Tuesday, August 28, 2001

 

Page 3

 

C.A. Says Law Firm Represented By Employee-Lawyers Entitled to Attorney Fees

 

By a MetNews Staff Writer

 

A local law firm represented by its attorney-employees in a malpractice action was entitled to recover attorney fees, this district’s Court of Appeal has ruled.

In an unpublished opinion filed Aug. 1 and obtained yesterday by the MetNews, the court ruled that the Basich Law Corporation was acting much like a corporation that uses its in-house counsel to represent it.

Just like the corporation in the state Supreme Court’s opinion last year in PLCM Group, Inc. v. Drexler, Los Angeles Superior Court Judge Paul Boland wrote for Div. Seven, Basich was drawing on its in-house lawyers, and was not representing itself in pro per.

Boland is sitting on assignment in the Court of Appeal.

The ruling reverses the decision of Boland’s colleague, Los Angeles Superior Court Judge Josh M. Fredericks.

Fredericks rejected the attorney fee request, saying the situation was too much like the one in a 1995 case in which the state Supreme Court ruled the law firm seeking fees was actually representing itself in pro per when it sent its own lawyers into court.

But Boland pointed out that in that case, Trope v. Katz, it was partners in the firm of Trope & Trope that went into court. The firm could have gotten fees if it had hired a lawyer, the high court ruled, but instead the firm’s principals did the work themselves. Since they were working in pro per, they were not earning fees from a client and consequently could not recover fees, the court reasoned.

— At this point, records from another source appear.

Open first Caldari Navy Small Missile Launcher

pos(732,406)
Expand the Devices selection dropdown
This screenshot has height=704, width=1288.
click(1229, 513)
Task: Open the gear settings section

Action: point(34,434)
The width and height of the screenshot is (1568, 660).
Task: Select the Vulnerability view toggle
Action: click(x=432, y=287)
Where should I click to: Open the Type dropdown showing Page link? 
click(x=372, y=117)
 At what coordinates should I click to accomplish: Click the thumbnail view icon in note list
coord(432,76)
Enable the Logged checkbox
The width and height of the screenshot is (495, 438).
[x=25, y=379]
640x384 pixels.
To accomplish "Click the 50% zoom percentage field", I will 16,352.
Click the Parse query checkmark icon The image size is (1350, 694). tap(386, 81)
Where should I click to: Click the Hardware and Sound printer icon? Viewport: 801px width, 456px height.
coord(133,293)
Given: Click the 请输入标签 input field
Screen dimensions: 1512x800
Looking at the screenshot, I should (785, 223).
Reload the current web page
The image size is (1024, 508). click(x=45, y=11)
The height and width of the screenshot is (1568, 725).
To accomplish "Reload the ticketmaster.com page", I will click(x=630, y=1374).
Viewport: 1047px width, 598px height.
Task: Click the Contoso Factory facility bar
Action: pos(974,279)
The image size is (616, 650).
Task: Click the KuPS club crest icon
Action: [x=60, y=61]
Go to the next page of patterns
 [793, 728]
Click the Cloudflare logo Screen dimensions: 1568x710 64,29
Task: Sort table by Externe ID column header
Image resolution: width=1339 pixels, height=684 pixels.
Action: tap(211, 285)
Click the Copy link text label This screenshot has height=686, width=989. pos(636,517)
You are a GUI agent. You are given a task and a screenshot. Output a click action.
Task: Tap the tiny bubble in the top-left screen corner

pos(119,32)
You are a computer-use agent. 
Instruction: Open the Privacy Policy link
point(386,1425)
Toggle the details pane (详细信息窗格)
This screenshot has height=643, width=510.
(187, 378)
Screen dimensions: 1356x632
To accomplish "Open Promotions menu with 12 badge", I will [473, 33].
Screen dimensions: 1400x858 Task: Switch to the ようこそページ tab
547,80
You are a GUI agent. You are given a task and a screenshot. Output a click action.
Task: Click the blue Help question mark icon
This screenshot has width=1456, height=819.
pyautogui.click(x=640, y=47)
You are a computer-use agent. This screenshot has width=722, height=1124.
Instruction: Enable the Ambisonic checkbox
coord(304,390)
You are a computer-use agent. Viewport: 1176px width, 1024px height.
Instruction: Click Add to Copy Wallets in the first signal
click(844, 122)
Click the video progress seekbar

In PLCM it was different because an attorney-client relationship was created, even though the attorneys were part of the firm they represented, the court held.  

The Basich case was similar, Boland said. He noted that as a corporate entity Basich could not appear and defend itself in pro per but had to be represented by counsel. In this case, the counsel came from in-house.

“While not designated corporate in-house counsel, the attorney-employees functioned in a similar capacity,” he said. “The record reveals the strong indicia of an attorney-client relationship between the attorney-employees and Basich. The pleadings, correspondence and other documents produced during the litigation state the attorney-employees represented Basich.”

Transcripts, likewise, showed that they were appearing for the firm, as did their timesheets, Boland said. No meaningful distinction could be drawn between a corporation using in-house counsel and the law firm, he said.

The case is Corder v. Basich Law Corporation, B141594.